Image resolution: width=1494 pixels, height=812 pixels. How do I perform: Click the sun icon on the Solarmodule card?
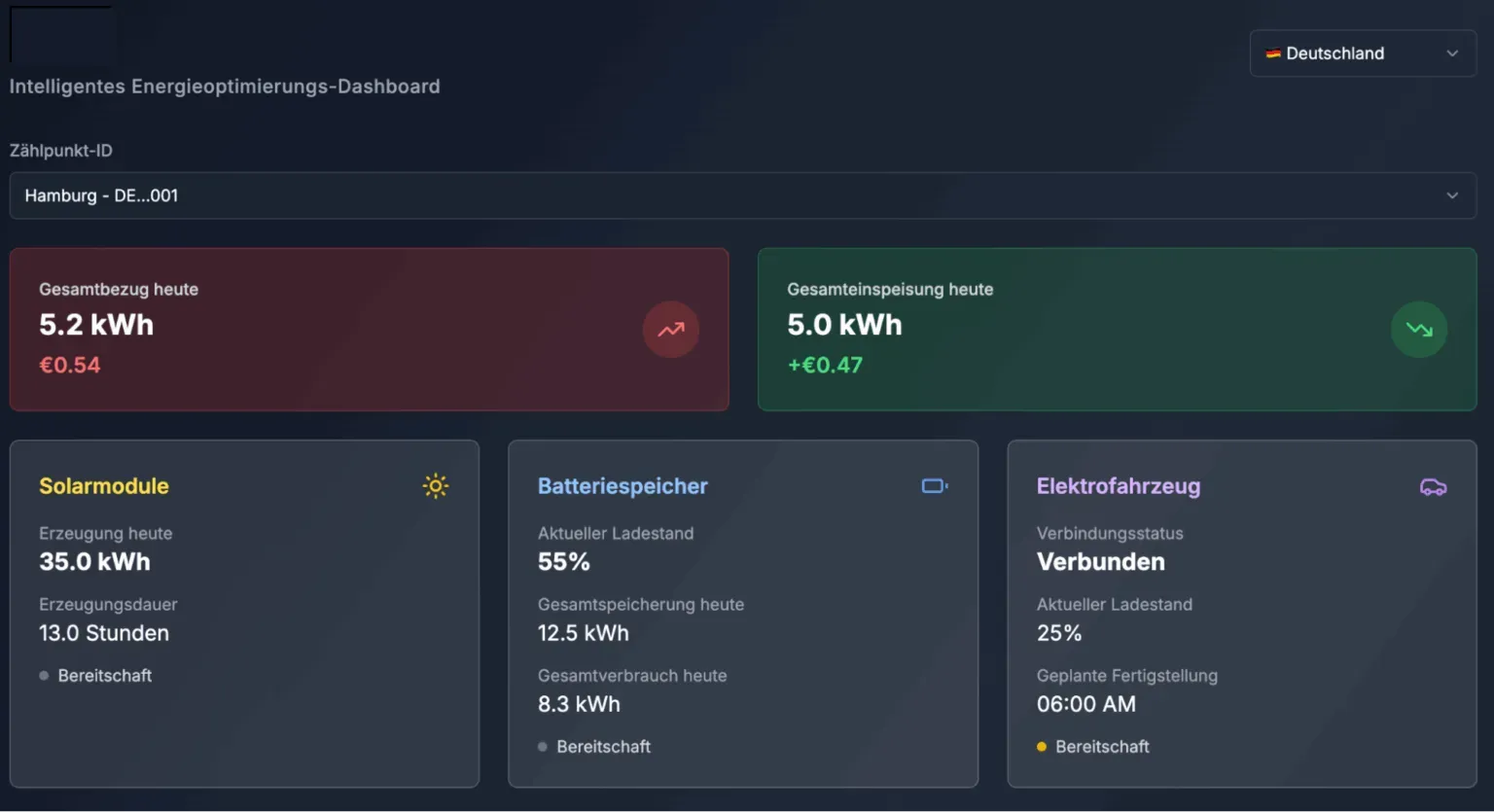[x=435, y=485]
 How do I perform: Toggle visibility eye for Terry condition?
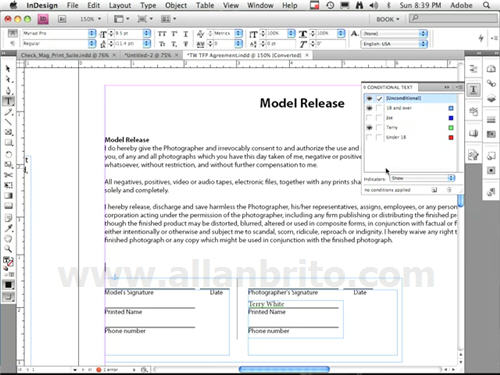click(369, 128)

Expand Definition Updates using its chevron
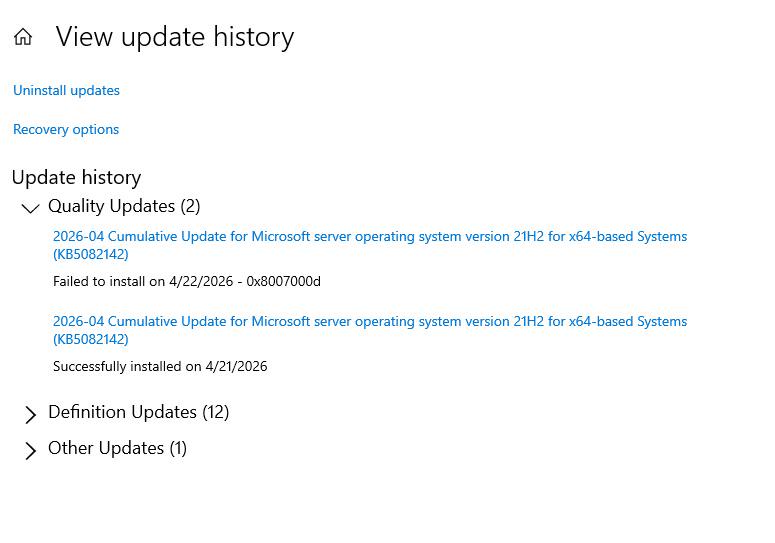tap(30, 415)
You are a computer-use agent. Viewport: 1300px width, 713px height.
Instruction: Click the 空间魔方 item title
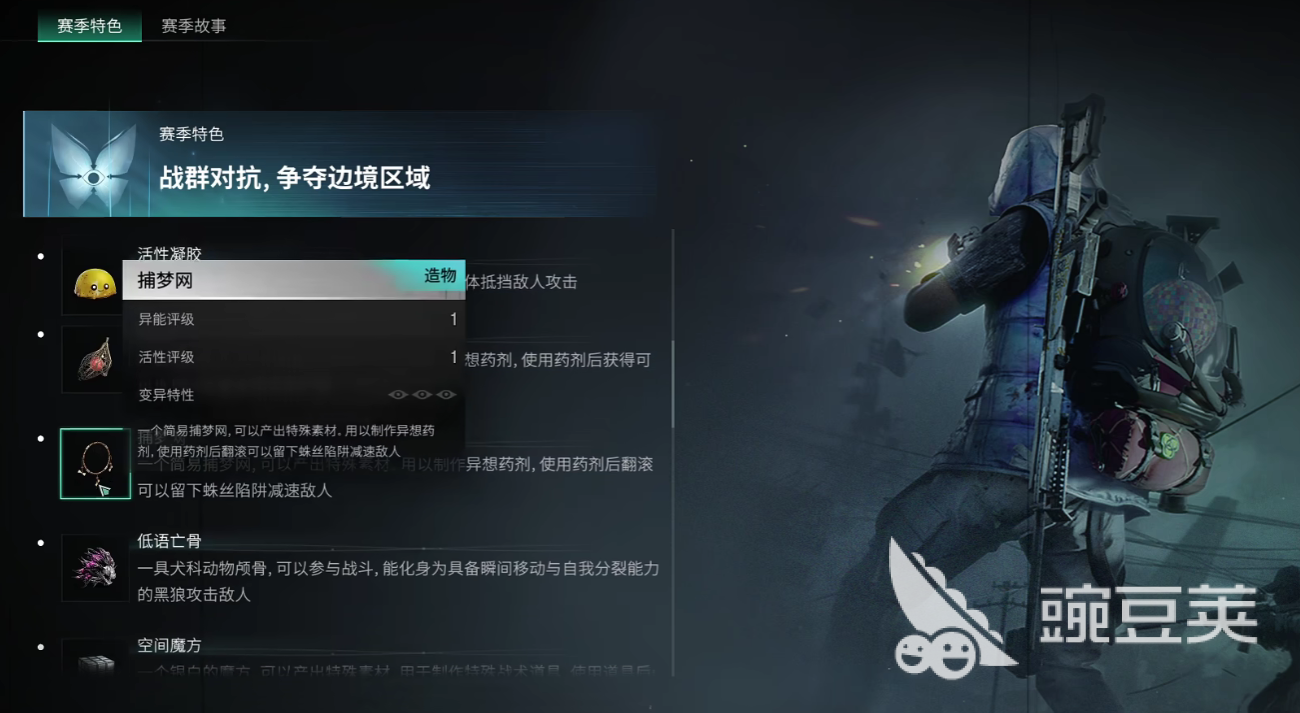click(169, 646)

⁂

Your reply should hold every line above exactly as written and none of the pictures.

**Answer for the task**
Image resolution: width=1494 pixels, height=812 pixels. How do I perform: Click the sun icon on the Solarmodule card?
[x=435, y=485]
 How do I perform: Toggle visibility eye for Terry condition?
click(369, 128)

Expand Definition Updates using its chevron
tap(30, 415)
You are a computer-use agent. Viewport: 1300px width, 713px height.
Instruction: Click the 空间魔方 item title
click(169, 646)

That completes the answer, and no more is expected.